In summary, HCT is associated with the prognosis of septic patients during admission to the ICU. Septic patients with the low HCT level presented with enhanced disease severity and high mortality rate. HCT can be applied as an independent risk factor for the prognosis of patients with sepsis.
Further study is required to investigate the pathophysiological and immunological mechanism of the relationship between HCT and clinical outcomes in septic patients. A perfect biomarker for sepsis has not yet been identified. More immunological experiments and multi-center studies on this easily available parameter will be of great significance for the early prediction of the outcomes of sepsis, which must be beneficial for the treatment of sepsis.
Conclusion
In summary, the hematocrit in the first 24 hours after ICU admission was independently associated with increased 30-day all-cause mortality in adult septic patients but of limited sensibility and specificity.
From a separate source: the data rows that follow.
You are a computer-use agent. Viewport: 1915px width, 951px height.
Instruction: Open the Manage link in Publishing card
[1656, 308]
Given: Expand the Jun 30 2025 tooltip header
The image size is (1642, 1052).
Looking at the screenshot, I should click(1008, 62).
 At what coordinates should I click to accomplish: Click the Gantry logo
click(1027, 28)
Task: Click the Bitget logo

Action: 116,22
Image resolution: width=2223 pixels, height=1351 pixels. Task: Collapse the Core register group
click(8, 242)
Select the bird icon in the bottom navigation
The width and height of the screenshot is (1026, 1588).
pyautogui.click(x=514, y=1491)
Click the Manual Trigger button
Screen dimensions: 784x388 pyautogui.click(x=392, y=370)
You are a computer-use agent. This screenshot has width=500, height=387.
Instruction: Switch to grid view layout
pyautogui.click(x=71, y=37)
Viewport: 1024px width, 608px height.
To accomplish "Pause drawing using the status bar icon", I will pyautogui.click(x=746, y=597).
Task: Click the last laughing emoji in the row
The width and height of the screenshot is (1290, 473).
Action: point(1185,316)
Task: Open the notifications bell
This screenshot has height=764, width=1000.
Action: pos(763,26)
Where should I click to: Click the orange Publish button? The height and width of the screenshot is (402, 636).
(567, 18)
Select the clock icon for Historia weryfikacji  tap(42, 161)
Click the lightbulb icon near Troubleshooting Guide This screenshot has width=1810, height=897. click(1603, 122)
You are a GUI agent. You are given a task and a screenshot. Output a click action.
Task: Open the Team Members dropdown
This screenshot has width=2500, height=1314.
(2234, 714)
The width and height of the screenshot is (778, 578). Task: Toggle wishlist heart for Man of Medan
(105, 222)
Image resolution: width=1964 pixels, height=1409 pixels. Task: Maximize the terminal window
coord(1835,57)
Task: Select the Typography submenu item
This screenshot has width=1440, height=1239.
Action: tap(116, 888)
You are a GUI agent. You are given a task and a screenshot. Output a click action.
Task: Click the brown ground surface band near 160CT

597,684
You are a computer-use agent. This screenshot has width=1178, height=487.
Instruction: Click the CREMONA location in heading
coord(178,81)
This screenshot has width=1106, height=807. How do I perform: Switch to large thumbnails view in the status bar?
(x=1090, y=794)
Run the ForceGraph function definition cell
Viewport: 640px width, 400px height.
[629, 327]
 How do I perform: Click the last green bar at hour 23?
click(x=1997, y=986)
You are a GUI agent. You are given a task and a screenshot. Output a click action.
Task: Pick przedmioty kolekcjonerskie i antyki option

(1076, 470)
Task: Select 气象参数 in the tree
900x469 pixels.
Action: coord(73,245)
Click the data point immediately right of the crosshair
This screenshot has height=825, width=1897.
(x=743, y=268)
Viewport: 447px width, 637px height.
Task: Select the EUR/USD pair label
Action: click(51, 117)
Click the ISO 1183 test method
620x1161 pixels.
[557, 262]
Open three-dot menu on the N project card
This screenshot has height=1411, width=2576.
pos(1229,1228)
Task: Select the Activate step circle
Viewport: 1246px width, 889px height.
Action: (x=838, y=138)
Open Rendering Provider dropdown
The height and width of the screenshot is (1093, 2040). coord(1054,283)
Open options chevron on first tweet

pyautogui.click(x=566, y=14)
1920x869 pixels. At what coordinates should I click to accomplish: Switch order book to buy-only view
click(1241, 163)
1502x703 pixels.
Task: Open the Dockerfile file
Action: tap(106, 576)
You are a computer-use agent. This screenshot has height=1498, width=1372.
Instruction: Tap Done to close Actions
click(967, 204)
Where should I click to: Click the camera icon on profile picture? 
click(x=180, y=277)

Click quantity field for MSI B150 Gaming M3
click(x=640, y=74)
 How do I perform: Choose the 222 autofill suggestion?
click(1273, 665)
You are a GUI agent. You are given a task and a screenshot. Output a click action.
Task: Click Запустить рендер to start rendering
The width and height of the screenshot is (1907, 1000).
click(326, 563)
Further extensive multicenter prospective studies are needed to confirm the relationship and validate whose clinical significance.
Data Availability
All datasets supporting the conclusions of this study are obtained from the MIMIC-III database (web site:https://mimic.physionet.org/).
Funding Statement
This study was supported by (the Chengdu Science and Technology Bureau (No.2017FZ0058)) and (the Health Department of Sichuan Province (No.17PJ474)).The funders had no role in study design, data collection and analysis, decision to publish, or preparation of the manuscrip.